--- SOURCE DATA ---

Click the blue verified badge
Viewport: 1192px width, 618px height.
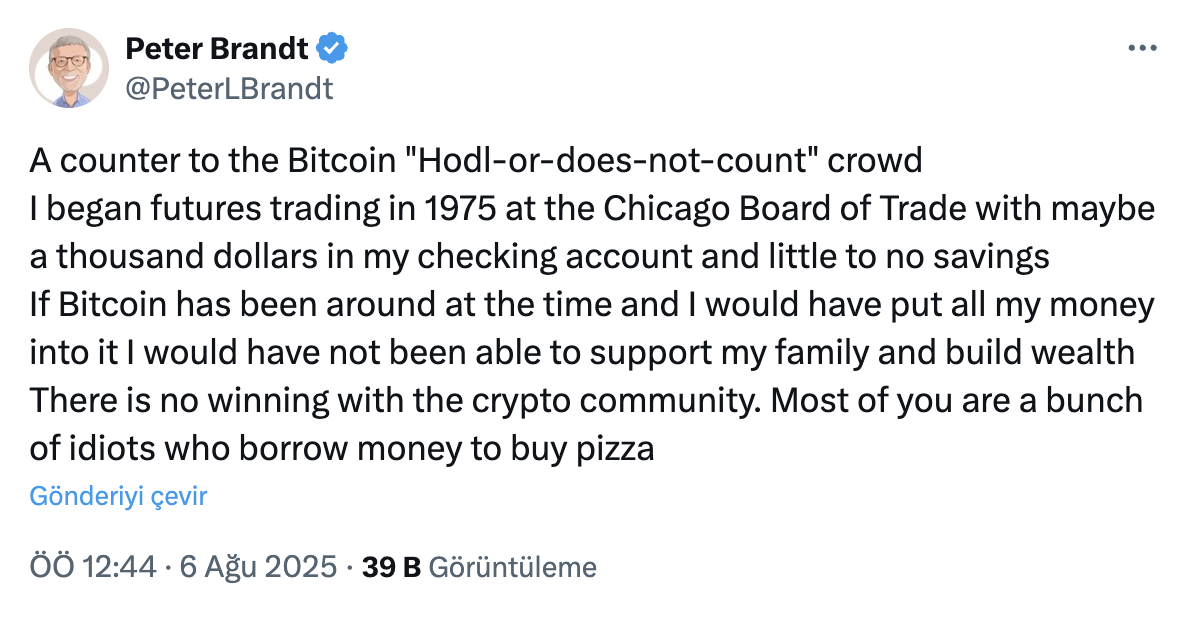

---
--- SOURCE DATA ---

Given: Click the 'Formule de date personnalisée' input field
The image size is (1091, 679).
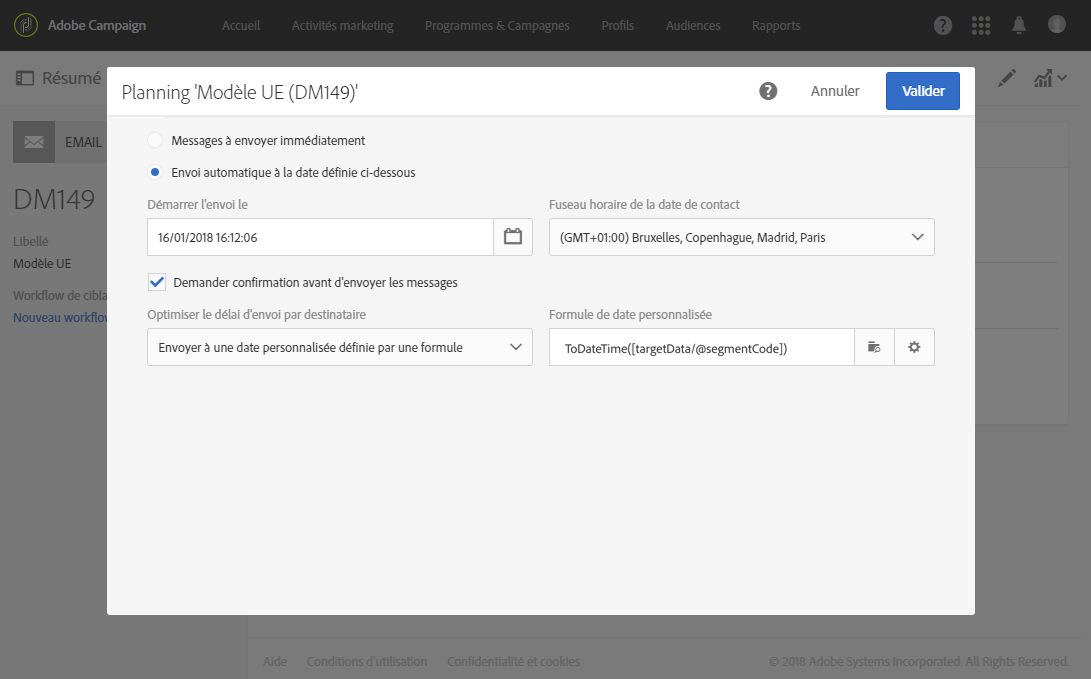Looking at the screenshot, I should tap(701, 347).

---

→ EXERCISE REQUIREMENTS:
Once you have found every line in the listing that holds the string "Click", copy each of them.

→ TASK RESPONSE:
Click the blue verified badge
Given: Click the 'Formule de date personnalisée' input field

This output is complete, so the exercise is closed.